I like that word TURMOIL. It sounds like what it portrays.
I sometimes write lines of the rhyming kind. TURMOIL for instance, rhymes with toil, spoil, oil, soil, with boil, foil, roil, foil, with despoil, embroil, recoil — oodles of possibilities to make up something that ends in …oil. Rhyming lines make for easier remembering and can be made into singing versions.
I once wrote six verses on a minister who was retiring and I had the congregation sing them on a familiar tune: “Praise God from whom all blessings flow” (8888LM). Here are 3 of them.

A man acquainted with each trend,
in dogma steeped, in creed not bend,
unerring knowledge quick to lend:
our dear beloved Reverend.

The sick to see, the rifts to mend,
And always justice to defend,
The Gospel preach, Goodnews extend,
Our dear beloved Reverend.

On the Lord’s will he does depend,
he must, he can’t on his stipend,
another reason to commend,
our dear beloved Reverend.

For some I could have added, but never did:

His sermons are, I must contend
Quite often boring, without end,
That’s why I simply do pretend
To listen to the Reverend.

On TURMOIL here’s what my muse tells me:

Our world today, by using oil,
Has done away with human toil,
But poisoned our so precious soil,
So will it end in great turmoil?

Yes, soon there’s nothing left to spoil
Then all of nature will recoil
Who do we think we can still foil
Before it ends in great turmoil?

The ocean waves already boil
The forests burn and tempers roil
Our rulers lie and truth destroy
Yes, it will end in great turmoil.
(Can be sung on the tune: By Babel’s streams we sat and wept)

Turmoil is the trend: wherever I look matters are in motion, often violently.

Jonathan Wiener, in 1990, wrote, “THE NEXT ONE HUNDRED YEARS, Shaping the Fate of Our Living Earth”. He relates how already in 1896, a Swedish chemist, Svante Arrhenius, wrote, “We are evaporating our coal mines into the air. …Eventually this change might very well heat the planet to heights outside all human experience.”

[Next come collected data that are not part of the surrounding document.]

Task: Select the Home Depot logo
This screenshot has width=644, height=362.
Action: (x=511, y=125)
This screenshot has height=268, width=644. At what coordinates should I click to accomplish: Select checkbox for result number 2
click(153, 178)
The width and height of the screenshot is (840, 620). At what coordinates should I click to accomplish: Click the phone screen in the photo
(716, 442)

Wiener relates how Charles David Keeling, 60 years later, in 1956, when 26 and with a fresh Ph.D. in chemistry made it his life’s goal to measure CO2 in the atmosphere. Carbon Dioxide is the gas that our cars exhale through their tail pipes, causing Green House Gases.

Now, another 60 years later, these gases are fueling WEATHER TURMOIL. As of October 31 this year the count had accelerated to 404.16 parts per million, the largest annual increase ever. Historically 280 was the norm. Globally trees – thanks to forest fires and clear-cutting – now emit more CO2 than they absorb.

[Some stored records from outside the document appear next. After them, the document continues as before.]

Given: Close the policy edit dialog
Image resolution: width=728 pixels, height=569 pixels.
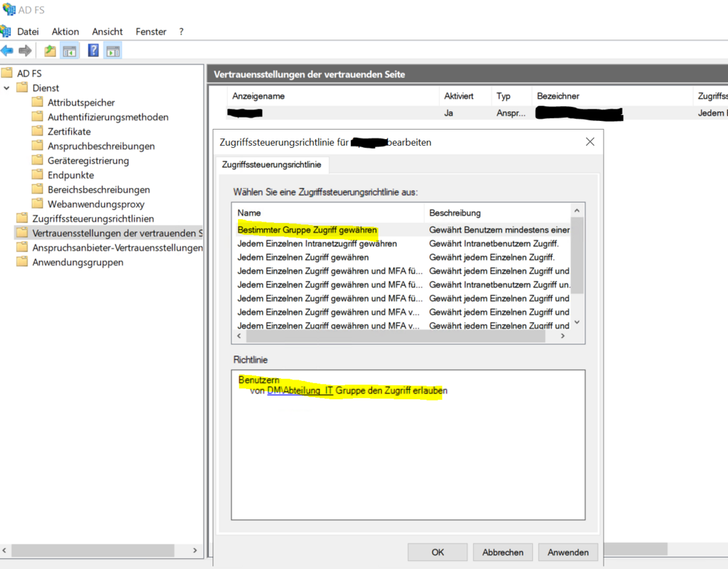Looking at the screenshot, I should click(x=590, y=142).
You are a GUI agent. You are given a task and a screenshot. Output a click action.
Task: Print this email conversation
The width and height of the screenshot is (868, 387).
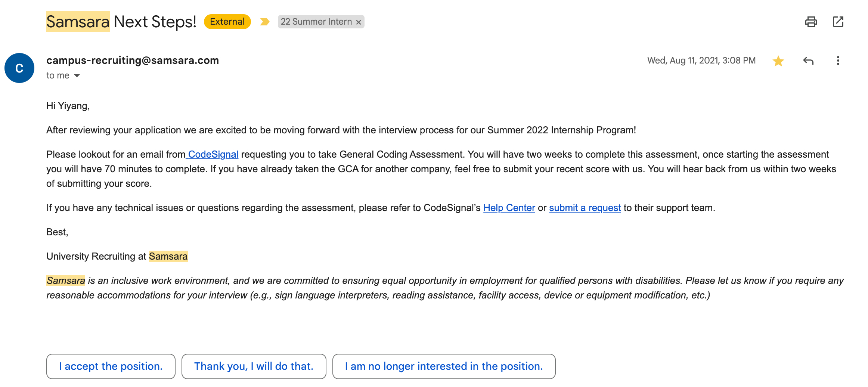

A recent report points out that concentrations of CO2 are now 145%, methane 257% and nitrous oxide 122% above pre-industrial times.

The beginning of the End.

This year is signaling the beginning of the end. From now on the most watched website will be ARCTIC NEWS which also gives details on what happens in the air above us, where NORMAL is no longer a current word.

As I have written before: everything is connected to everything else. That ‘everything else’ reminds me of Colossians 1: 15-16. It says that: “Christ is the image of the invisible God, the firstborn of all creation. For by him all things were created, both in the heavens and on earth, visible and invisible, whether thrones or dominions or rulers or authorities—all things have been created through Him and for Him.”

Now, with Satan in charge, ALL THINGS are about to change, in the air, in the soil and in the seas, including all that is not visible such as the airwaves, the rays that are bounced to and from the satellites, the TV streams that are received via the dishes sporting on our roofs, the thoughts that penetrate our minds: all these invisible things shape our minds more than the few sermons on Sundays: everything is about to change; nothing is stable anymore: TURMOIL is the new state.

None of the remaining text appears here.